We should just act in our own best rational self-interest and when the inevitable ska-reaming starts, give ‘em an “...and your point is?”, repeatedly til their heads explode.
Posted by on 06/01/2005 at 11:39 PMThe “Sorry, Jamal, but we ain’t got time for your pseudo-religious crap” approach, while tempting, just isn’t worth the hassle. It would undoubtedly inflame anti-American sentiment, without producing any real gain.
I am deeply troubled by Camp X-Ray. I agree entirely with Mr. Porretto that these out-of-uniform irregulars have, by the laws of war, earned a bullet to the head and an unmarked grave. If the Bush Administration had chosen that path, I would sleep soundly at night.

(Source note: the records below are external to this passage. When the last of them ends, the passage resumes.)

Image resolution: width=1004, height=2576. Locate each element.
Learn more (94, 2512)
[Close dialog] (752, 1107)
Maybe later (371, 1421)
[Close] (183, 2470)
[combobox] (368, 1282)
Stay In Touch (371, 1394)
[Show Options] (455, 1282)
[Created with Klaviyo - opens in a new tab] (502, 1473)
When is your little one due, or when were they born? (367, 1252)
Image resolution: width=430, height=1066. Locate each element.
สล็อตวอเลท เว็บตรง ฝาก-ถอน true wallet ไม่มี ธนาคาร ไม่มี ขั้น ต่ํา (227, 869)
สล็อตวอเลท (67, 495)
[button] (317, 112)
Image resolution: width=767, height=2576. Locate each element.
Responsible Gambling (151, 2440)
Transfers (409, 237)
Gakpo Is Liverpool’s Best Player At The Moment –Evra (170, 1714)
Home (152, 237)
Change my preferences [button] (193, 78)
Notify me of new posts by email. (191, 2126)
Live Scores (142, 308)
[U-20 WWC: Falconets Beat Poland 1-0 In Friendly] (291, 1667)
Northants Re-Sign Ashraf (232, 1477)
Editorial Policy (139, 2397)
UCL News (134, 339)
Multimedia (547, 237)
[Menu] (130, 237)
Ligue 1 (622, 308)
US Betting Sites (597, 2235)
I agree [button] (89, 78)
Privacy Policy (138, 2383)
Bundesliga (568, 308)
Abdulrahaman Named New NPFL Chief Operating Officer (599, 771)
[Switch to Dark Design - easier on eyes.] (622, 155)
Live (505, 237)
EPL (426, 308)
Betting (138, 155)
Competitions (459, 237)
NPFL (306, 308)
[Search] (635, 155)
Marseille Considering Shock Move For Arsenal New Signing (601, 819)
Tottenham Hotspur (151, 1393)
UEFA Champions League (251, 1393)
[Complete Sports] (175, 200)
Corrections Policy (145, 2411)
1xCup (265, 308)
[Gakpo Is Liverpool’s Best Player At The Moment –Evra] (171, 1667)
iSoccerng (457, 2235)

But they didn’t. Instead they chose to detain these prisoners indefinitely. I have no sympathy for these jihadi vermin, but I fear greatly for the future of the rule of law in the U.S. Some few of these detainees are (or at least have a plausible claim to be) U.S. citizens. They have been denied access to the courts. This is wrong. I cannot help but think their heirs & children will, in 20 years, demand compensation and apologies for their unlawful detention. Based on the precendent of the internment of Japanese-Americans in WWII and subsequent American breast-beating, they’ll probably get both.
This is the worst of both worlds: degradation of the rule of law, followed by self-recrimination for our mistreatment of our sworn enemies. And for what? So Ali the onetime goatherd can be forced to confess that his cousin Yafaz hates Americans too? Exactly how much useful intelligence can be gained from irregulars and volunteer militia types?
I hope I’m wrong about that. I’d like to think the entire process hasn’t been a waste of time. But I’ve heard no evidence that anything of value has been wrung from these creeps. Every one of them who is eventually released is a living rebuke to the entire dog-and-pony show.
I apologize for the length of this comment.